LERMINA Jules, Hippolyte

Né et mort à Paris (1839-1915) ; romancier fécond et journaliste ; fut-il compromis dans l’insurrection de 1871 ?

Son nom figure en effet sur les dossiers « concernant les individus compromis dans les affaires de la Commune et dont M. de Kératry avait fait prendre copie quand il était préfet de police ». On le dit homme de lettres et orateur, secrétaire d’un commissariat de police sous la Commune — et membre de la police (y eut-il confusion entre les deux activités ?).
Il avait publié en 1863 une Histoire anecdotique illustrée de la révolution de 1848 (Paris, Pache et Deffaux) ; en 1868 les Propos de Th. Vireloque et une biographie de Baudin ; en décembre 1869 une Histoire de la misère, ou le Prolétariat à travers les âges (Paris, Allonnier).

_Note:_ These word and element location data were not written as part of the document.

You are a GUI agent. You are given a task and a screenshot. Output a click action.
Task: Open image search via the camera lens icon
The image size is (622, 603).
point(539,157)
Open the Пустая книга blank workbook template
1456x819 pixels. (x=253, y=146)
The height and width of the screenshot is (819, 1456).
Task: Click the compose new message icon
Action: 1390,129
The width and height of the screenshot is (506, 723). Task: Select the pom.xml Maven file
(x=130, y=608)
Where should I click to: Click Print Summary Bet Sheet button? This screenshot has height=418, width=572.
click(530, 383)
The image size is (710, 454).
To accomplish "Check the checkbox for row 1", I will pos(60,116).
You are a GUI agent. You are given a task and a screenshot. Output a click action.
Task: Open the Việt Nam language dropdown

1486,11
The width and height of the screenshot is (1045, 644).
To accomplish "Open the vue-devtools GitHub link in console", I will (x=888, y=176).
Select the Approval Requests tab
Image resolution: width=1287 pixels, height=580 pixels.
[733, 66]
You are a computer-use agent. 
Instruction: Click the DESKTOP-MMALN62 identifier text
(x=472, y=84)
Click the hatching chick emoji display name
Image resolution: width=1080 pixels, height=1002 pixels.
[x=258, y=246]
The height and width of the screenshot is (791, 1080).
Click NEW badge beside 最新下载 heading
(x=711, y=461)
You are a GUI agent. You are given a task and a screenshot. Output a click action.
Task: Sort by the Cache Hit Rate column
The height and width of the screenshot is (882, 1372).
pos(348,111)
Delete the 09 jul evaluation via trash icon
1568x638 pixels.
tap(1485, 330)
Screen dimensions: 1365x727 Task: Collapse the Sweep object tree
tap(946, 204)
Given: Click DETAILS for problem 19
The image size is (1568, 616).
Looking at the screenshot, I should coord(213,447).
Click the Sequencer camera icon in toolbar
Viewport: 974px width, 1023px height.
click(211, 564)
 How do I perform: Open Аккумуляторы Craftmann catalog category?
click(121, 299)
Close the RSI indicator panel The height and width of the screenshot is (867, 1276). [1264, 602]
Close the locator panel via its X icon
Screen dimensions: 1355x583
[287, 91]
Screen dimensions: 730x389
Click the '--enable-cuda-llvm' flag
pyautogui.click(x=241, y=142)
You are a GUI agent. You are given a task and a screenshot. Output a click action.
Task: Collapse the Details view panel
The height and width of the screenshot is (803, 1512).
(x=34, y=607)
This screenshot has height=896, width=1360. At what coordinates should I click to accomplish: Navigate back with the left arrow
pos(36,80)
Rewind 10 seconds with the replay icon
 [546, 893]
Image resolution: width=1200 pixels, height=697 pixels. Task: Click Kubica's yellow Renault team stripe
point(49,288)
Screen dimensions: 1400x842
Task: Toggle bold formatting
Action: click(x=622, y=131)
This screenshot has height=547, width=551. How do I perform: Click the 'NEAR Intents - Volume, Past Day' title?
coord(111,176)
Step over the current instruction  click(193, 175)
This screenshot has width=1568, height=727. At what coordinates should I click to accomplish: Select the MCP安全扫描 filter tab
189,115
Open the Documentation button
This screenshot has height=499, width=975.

En novembre 1869, présidant une réunion électorale à Montmartre, rue Doudeauville, Lermina, « dont on connaît la parole énergique et convaincue », dialogua avec Rochefort devant son public, et la Réforme en rendit compte. Il donna des articles à ce journal à dater du 20 décembre 1869, écrivant par exemple le 21 : « Que la gauche comprenne sa mission, la Révolution est faite. » Il continua en même temps sa carrière d’orateur populaire : présidant, le 28 avril 1870, une réunion aux Folies-Bergère, il lut un réquisitoire violent contre l’empereur, reconnu coupable d’assassinat et condamné symboliquement aux travaux forcés à perpétuité. Cette diatribe valut à son auteur, le 7 mai 1870, devant le tribunal correctionnel, une peine de deux ans de prison et 10 000 F d’amende ; en juin il était transféré du quartier des condamnés politiques de Sainte-Pélagie à la maison de santé du docteur Duval. Fut-il libéré par le 4 septembre ? Le journal le National du 25 septembre le dépeint comme « un des orateurs les plus véhéments des clubs parisiens » et cite en particulier les Folies-Bergère. Toutefois, publiant une Histoire de cent ans qui débute en 1789 et aboutit à la 3e République (Paris, Chacornac, 1889), Lermina passe totalement sous silence l’insurrection de 1871 ; ce n’est pas l’attitude d’un participant. Tout en dégageant l’importance des faits économiques pour l’être humain (« l’histoire de la misère, c’est l’histoire du monde » — « civilisation égale misère ») dans son Histoire de la misère, 1869, peut-être, comme le jeune héros de son roman Vive la République, Histoire d’un gamin de Paris (Paris, L. Boulanger, 1882), fut-il patriote et républicain plutôt que socialiste. Une « étude » de lui parue en 1894 sous le titre de Question sociale. Ventre et cerveau (Paris, Chamuel, Bibl. Nat., 8° R 5750) paraît aujourd’hui bien peu originale : les intellectuels, dit-il, ont creusé entre eux et le peuple un fossé quand ils proclamèrent la suprématie de l’intelligence ; la colère du peuple fut détournée sur les peuples voisins, tandis que les religions lui ouvraient un monde surnaturel.
Ni théoricien émérite ni probablement acteur au printemps de 1871, Jules Lermina fut un romancier populaire, dont l’œuvre copieuse s’inspira des misères et des troubles de son époque.

Pour citer cet article :
http://maitron-en-ligne.univ-paris1.fr/spip.php?article135966, notice LERMINA Jules, Hippolyte , version mise en ligne le 1er décembre 2010, dernière modification le 6 septembre 2017.

SOURCES : Arch. Nat., C 2876. — La Réforme, novembre-décembre 1869. — Gazette des Tribunaux, 8 mai 1870.